[Extracted text]
Continuous aggregation (ClickHouse Materialized Views). Service-level and operation-level RED metrics are pre-aggregated into 5-minute buckets using AggregatingMergeTree + quantileTDigestState, keeping dashboards responsive over long time ranges. Bloom-filter indexes on src_pod / dst_pod power "Related Traces" pivots. See schemas/migrations/clickhouse_005_* through clickhouse_007_* for details.

API. All metrics are exposed under /api/v1/apm/* (backend/routers/apm.py), which proxies to timeseries-query for materialized-view reads. The Service Detail page links into Trace Explorer with the right filter applied.

Analysis Wizard & Lifecycle

The analysis wizard provides a guided step-by-step flow to configure a new eBPF data collection session.

Step 1: Scope Selection

Define what to observe:

Name and description for the analysis
Cluster mode: Single cluster or multi-cluster (up to 5 clusters simultaneously)
Scope type:
- Entire cluster — Monitor all namespaces
- Namespace(s) — Select specific namespaces (multi-select with cluster grouping)
- Deployment, Pod, and Label selector scopes (planned)
Multi-cluster scope modes:
- Unified scope — Same namespaces across all selected clusters
- Per-cluster scope — Different namespace selections per cluster (via tabs)
Change detection configuration:
- Enable/disable change detection
- Strategy selection: Baseline, Rolling Window, or Run Comparison

Step 2: Gadget Modules

Choose which eBPF gadgets to activate. Each module displays its description, expected data volume, and performance impact. All modules are selected by default; at least one is required.

Step 3: Time & Sizing

Configure how long and how much data to collect:

Mode	Description
Continuous	Runs indefinitely until manually stopped (with configurable auto-stop limit)
Fixed Duration	Runs for a specific period (minutes, hours, or days)
Scheduled	Runs during a specific time window (start time → end time)

Data retention policies:

Unlimited — No size cap
Stop on Limit — Auto-stop when data reaches a threshold (50 MB – 10 GB)
Rolling Window — Keep a fixed data size, rotating out old data (planned)

Quick presets: 10-Minute Test, 1-Hour Scan, Size-Limited (1 GB), Default (continuous + unlimited)

Smart estimation panel — As you configure the analysis, Flowfish dynamically calculates estimated event counts and data volume based on the selected clusters, target namespaces, number of pods in scope, and active gadget modules. The estimation panel displays projected events/hour, data size/hour, and time to reach common storage thresholds. These estimates adapt in real-time as you change the scope or toggle gadgets — giving you an accurate forecast before starting the collection. Actual event volumes vary significantly depending on workload traffic patterns, so estimates are approximations tailored to your specific selection.

[Extracted entries]
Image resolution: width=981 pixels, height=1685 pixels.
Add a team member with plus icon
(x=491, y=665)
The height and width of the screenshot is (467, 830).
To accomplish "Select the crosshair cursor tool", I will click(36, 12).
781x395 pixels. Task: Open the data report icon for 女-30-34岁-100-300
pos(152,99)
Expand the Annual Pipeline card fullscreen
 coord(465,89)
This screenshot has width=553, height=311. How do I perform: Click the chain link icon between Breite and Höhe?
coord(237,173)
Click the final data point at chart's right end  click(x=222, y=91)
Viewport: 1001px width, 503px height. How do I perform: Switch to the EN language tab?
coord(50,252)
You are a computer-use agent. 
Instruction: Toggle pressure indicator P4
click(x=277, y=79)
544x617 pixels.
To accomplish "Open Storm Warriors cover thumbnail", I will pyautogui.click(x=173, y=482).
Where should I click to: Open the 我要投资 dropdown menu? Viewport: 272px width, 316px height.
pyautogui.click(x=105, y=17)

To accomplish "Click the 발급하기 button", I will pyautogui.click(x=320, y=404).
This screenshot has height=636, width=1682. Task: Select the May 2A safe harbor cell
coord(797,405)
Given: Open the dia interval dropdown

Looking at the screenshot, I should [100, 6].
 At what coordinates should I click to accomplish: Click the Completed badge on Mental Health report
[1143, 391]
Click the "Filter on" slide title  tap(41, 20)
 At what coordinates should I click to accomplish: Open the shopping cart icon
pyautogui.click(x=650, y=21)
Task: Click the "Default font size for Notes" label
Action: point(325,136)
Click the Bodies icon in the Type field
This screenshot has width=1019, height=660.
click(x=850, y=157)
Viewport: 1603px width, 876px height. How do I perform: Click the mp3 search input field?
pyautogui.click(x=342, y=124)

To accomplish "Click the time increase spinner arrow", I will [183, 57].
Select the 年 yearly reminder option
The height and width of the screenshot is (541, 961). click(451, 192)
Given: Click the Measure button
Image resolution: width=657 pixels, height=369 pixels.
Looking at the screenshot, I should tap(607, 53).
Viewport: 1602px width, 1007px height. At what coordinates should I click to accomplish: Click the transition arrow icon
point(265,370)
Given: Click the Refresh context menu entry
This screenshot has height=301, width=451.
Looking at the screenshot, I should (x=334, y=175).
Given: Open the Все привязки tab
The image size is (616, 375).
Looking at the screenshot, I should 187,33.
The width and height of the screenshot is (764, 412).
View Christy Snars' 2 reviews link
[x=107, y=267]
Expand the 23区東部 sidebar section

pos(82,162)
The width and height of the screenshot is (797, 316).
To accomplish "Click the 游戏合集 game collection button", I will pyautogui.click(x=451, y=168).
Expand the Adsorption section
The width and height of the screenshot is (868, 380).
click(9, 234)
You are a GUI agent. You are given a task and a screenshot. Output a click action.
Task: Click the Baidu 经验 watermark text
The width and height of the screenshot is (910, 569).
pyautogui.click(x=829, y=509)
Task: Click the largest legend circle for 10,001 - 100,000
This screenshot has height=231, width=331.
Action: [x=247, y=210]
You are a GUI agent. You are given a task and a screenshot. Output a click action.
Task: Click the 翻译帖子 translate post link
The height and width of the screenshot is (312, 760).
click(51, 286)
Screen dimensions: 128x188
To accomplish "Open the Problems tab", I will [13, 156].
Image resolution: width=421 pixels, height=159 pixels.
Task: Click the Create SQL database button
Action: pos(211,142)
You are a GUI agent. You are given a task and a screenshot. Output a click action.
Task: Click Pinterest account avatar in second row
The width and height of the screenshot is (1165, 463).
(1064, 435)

[Objectives]
a) Using the analysis wizard text, decide for each statement whether it agrees with the text. Answer yes or no and quote the deciding words. (i) Multi-cluster mode can cover up to five clusters at once. (ii) In Step 2, only one gadget module is selected by default. (iii) The Rolling Window data retention policy is already available.
b) Reproduce the passage of the analysis wizard text from "- Deployment, Pod, and" to "cluster (via tabs)", word for word.

[Solutions to the exercise]
a)
(i) Yes: "Cluster mode: Single cluster or multi-cluster (up to 5 clusters simultaneously)"
(ii) No: "All modules are selected by default; at least one is required."
(iii) No: "Rolling Window — Keep a fixed data size, rotating out old data (planned)"

b)
- Deployment, Pod, and Label selector scopes (planned)
Multi-cluster scope modes:
- Unified scope — Same namespaces across all selected clusters
- Per-cluster scope — Different namespace selections per cluster (via tabs)